Or une disposition de la Constitution ne devrait pas être confuse, ni prêter le flanc à interprétation, spécialement celles qui, comme l’article 119, associent temporairement des institutions pour la gestions de situations sensibles. Les juristes devraient donc taire leurs préférences partisanes, redevenir hommes et femmes de droit et avoir le courage de reconnaître que le Constituant s’est trompé au sujet de l’article 119. Toujours au sujet de cet article 119, le Constituant s’est également trompé en oubliant d’inclure dans son recensement le cas de tenue du Congrès pour la mise en accusation du Président de la République et du Premier ministre conformément à l’article 166. Puisque la décision de la Cour constitutionnelle s’est penchée du côté présidentiel, et pour en tirer toutes les conséquences, nous souhaitons que l’article 119 soit réécrit afin de préserver la Nation de ce genre de turbulences dans l’avenir. Il ne s’agira pas d’une révision constitutionnelle mettant en oeuvre la lourde mécanique de l’article 218, mais d’une simple rectification de texte autour d’un consensus entre Juristes et Politiques.
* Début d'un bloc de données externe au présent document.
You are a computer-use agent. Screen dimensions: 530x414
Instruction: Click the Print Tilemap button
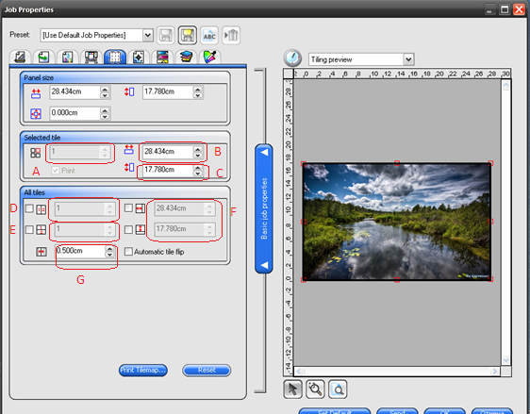click(x=143, y=370)
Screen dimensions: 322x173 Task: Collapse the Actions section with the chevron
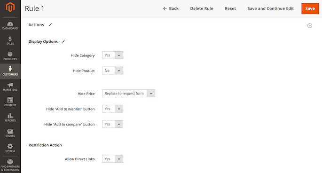pyautogui.click(x=310, y=25)
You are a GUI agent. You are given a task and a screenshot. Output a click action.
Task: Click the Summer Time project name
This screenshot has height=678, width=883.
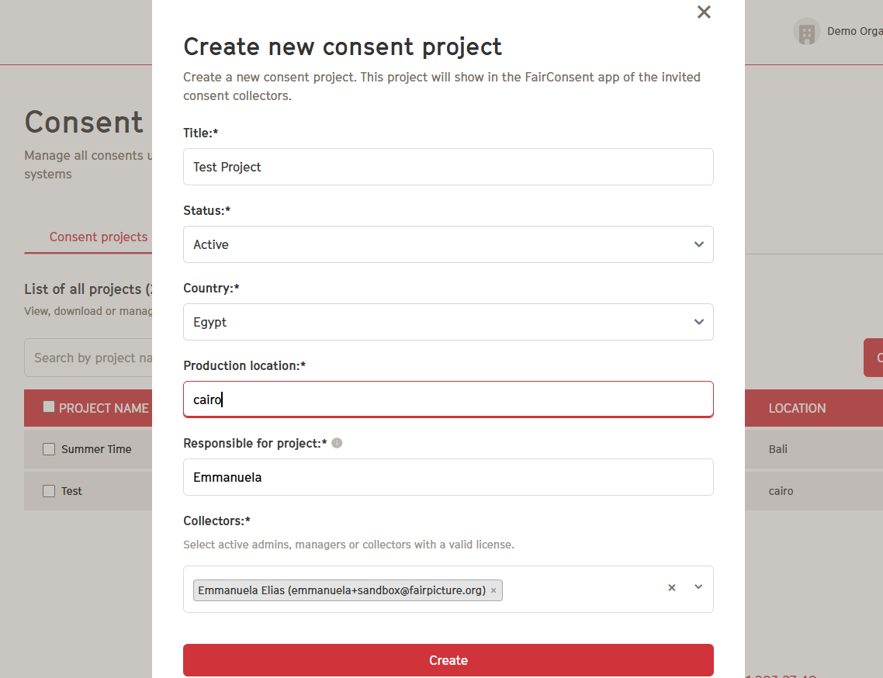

Pour notre part, nous proposons la rédaction suivante pour le nouvel article 119, après avoir modifié le point 2° et ajouté le point 5° :

Article 119

Les deux Chambres se réunissent en Congrès pour les cas suivants :

  1. la procédure de révision constitutionnelle, conformément aux articles 218 à 220 de la présente Constitution ;
  2. l’autorisation de la déclaration de guerre et de la prorogation de l’état d’urgence ou de l’état de siège conformément aux articles 143 et 144 de la présente Constitution ;
  3. l’audition du discours du Président de la République sur l’état de la Nation, conformément à l’article77 de la présente Constitution ;
  4. la désignation des trois membres de la Cour constitutionnelle, conformément aux dispositions de l’article 158 de la présente Constitution ;
  5. la décision de poursuites ainsi que la mise en accusation du Président de la République et du Premier ministre, conformément aux dispositions de l’article 166 de la présente Constitution.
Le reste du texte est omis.